Alla fine di ottobre 2025, alti funzionari delle Nazioni Unite e dell’Unione europea hanno lanciato avvertimenti urgenti riguardo a quella che hanno definito una grave escalation della repressione statale e delle esecuzioni in Iran, in seguito agli attacchi del giugno 2025 condotti da Israele e Stati Uniti. Secondo queste valutazioni, il regime clericale non ha risposto all’emergenza allentando le misure straordinarie, ma al contrario ha ulteriormente intensificato il ricorso alla pena di morte, rafforzato la sorveglianza, aumentato gli arresti di massa e ampliato le pratiche di intimidazione transnazionale.
Relatrice speciale ONU: «Esecuzioni per incutere paura, non per rendere giustizia»

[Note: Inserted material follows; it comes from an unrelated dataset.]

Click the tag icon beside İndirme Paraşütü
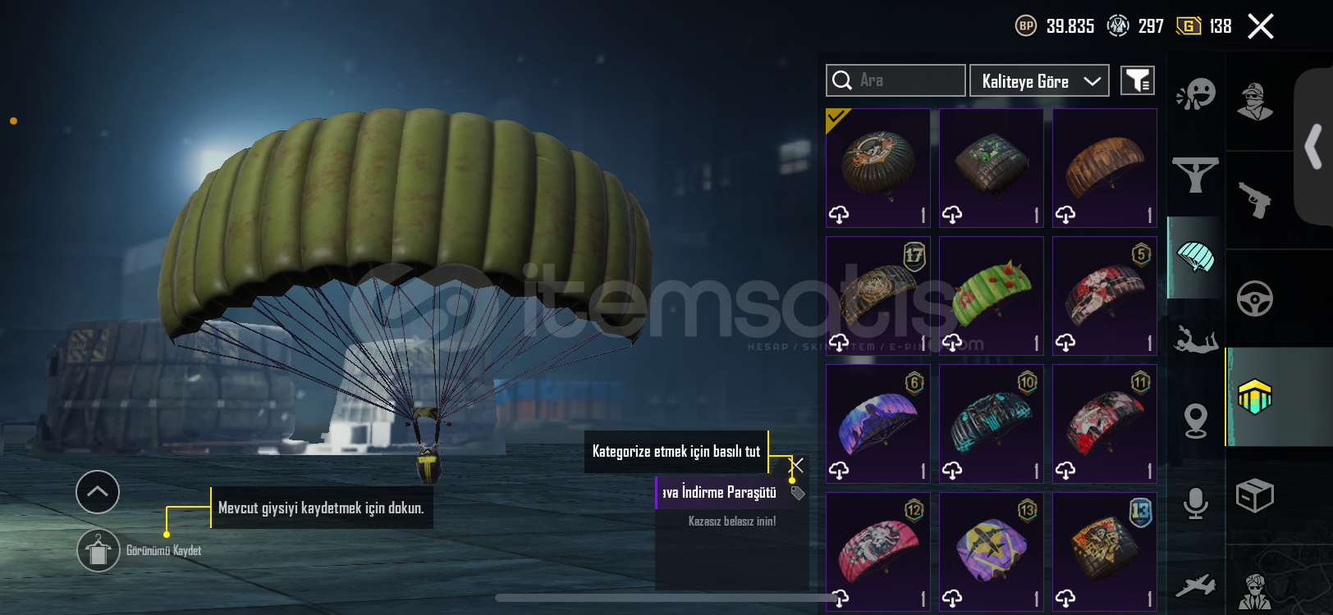tap(798, 493)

Il 31 ottobre 2025, Mai Sato, Relatrice speciale delle Nazioni Unite sulla situazione dei diritti umani in Iran, ha presentato il suo ultimo rapporto all’Assemblea Generale dell’ONU. Nel suo intervento ha avvertito che la conclusione dell’escalation militare di dodici giorni nel mese di giugno — durante la quale oltre 1.100 civili sono stati uccisi e più di 5.600 feriti — non ha portato alcun sollievo alla società iraniana.
«L’aggressione esterna ha alimentato una repressione interna ancora più profonda», ha dichiarato Sato. «I diritti del popolo iraniano alla vita e alla libertà sono oggi sotto una minaccia senza precedenti».

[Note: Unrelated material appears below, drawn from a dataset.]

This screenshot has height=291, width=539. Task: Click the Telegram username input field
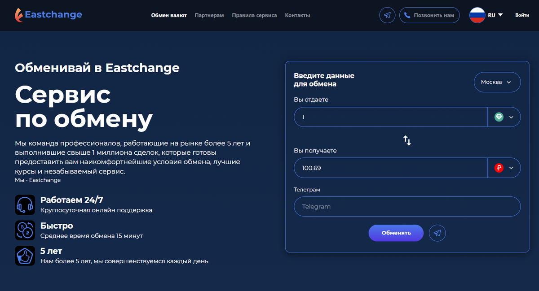click(407, 206)
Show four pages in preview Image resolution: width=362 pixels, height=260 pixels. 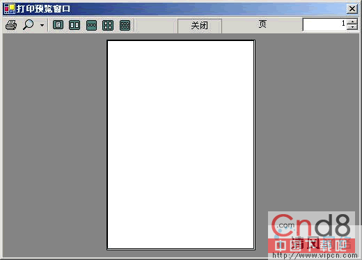click(x=108, y=25)
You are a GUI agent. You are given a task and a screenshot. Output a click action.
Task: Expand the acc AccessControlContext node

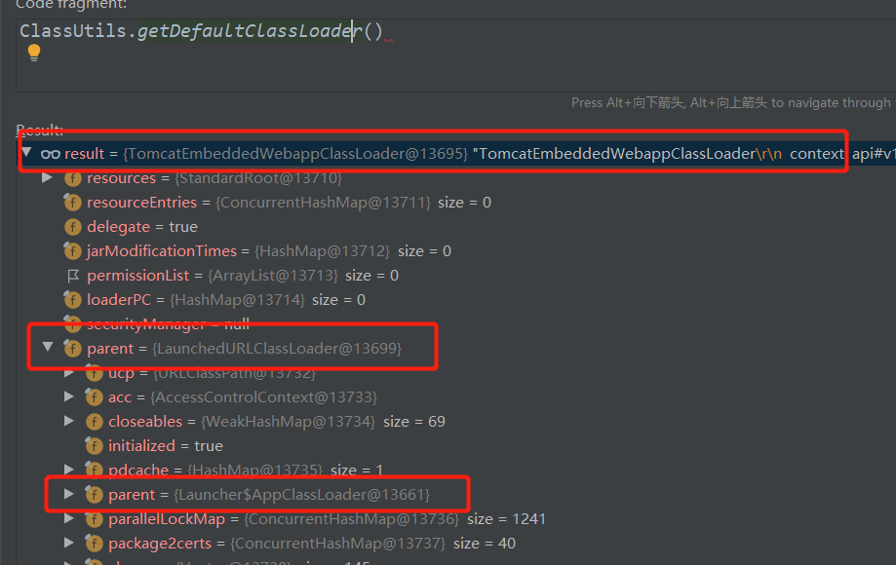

La Relatrice speciale ha riferito che oltre 1.000 esecuzioni sono state documentate nel solo mese di settembre 2025, il dato più alto registrato negli ultimi anni e in costante aumento rispetto al 2024. Ha inoltre sottolineato che solo circa l’8% delle esecuzioni viene annunciato pubblicamente, definendo questa prassi «una politica deliberata di paura e punizione». Molte esecuzioni, ha spiegato, avvengono a seguito di processi iniqui, confessioni estorte o accuse vaghe legate alla sicurezza nazionale, come «agire contro la sicurezza nazionale» o «corruzione sulla terra».
Sato ha inoltre denunciato deportazioni di massa di cittadini afghani, l’estensione delle leggi sullo spionaggio che restringono ulteriormente la libertà di espressione, e l’inasprimento della repressione contro la società civile, i giornalisti, le attiviste per i diritti delle donne e le minoranze etniche e religiose.
Concludendo il suo intervento, la Relatrice speciale ha rivolto un appello diretto alle autorità iraniane affinché pongano immediatamente fine alle esecuzioni, stabiliscano una moratoria sulla pena di morte e consentano un monitoraggio internazionale indipendente delle carceri. «Questo è un momento cruciale per l’Iran per ricostruire la fiducia con il proprio popolo», ha affermato.